La simple éloquence de son discours ne fut pas absolument sans effet. Mistress Steerforth conserva ses manières hautaines, mais son ton s’adoucit un peu en lui répondant :

« Je ne justifie rien. Je n’accuse personne, mais je suis fâchée d’être obligée de répéter que c’est impraticable. Un mariage pareil détruirait sans retour tout l’avenir de mon fils. Cela ne se peut pas, et cela ne se fera pas : rien n’est plus certain. Si y a quelque autre compensation…

— Je regarde un visage qui me rappelle par sa ressemblance celui que j’ai vu en face de moi, interrompit M. Peggotty. avec un regard ferme mais étincelant, dans ma maison, au coin de mon feu, dans mon bateau, partout, avec un sourire amical, au moment où il méditait une trahison si noire, que j’en deviens à moitié fou quand j’y pense. Si le visage qui ressemble à celui-là ne devient pas rouge comme le feu à l’idée de m’offrir de l’argent pour me payer la perte et la ruine de mon enfant, il ne vaut pas mieux que l’autre ; peut-être vaut-il moins encore, puisque c’est celui d’une dame. »

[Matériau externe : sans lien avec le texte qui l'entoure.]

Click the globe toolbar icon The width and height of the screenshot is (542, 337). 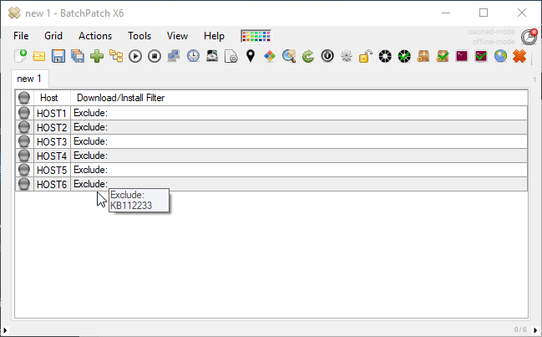[500, 56]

Elle changea alors en un instant : elle rougit de colère, et dit avec hauteur, en serrant les bras de son fauteuil :

« Et vous, quelle compensation pouvez-vous m’offrir pour l’abîme que vous avez ouvert entre mon fils et moi ? Qu’est-ce que votre affection en comparaison de la mienne ? Qu’est-ce que votre séparation au prix de la nôtre ? »

Miss Dartle la toucha doucement et pencha la tête pour lui parler tout bas, mais elle ne voulut pas l’écouter.

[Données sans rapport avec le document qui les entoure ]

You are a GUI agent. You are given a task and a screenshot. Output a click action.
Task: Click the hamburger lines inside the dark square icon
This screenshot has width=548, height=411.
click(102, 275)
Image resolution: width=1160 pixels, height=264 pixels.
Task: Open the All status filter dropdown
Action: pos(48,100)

« Non, Rosa, pas un mot ! Que cet homme m’entende jusqu’au bout ! Mon fils, qui a été le but unique de ma vie, à qui toutes mes pensées ont été consacrées, à qui je n’ai pas refusé un désir depuis son enfance, avec lequel j’ai vécu d’une seule existence depuis sa naissance, s’amouracher en un instant d’une misérable fille, et m’abandonner ! Me récompenser de ma confiance par une déception systématique pour l’amour d’elle, et me quitter pour elle ! Sacrifier à cette odieuse fantaisie les droits de sa mère à son respect, son affection, son obéissance, sa gratitude, des droits que chaque jour et chaque heure de sa vie avaient dû lui rendre sacrés ! N’est-ce pas là aussi un tort irréparable ? »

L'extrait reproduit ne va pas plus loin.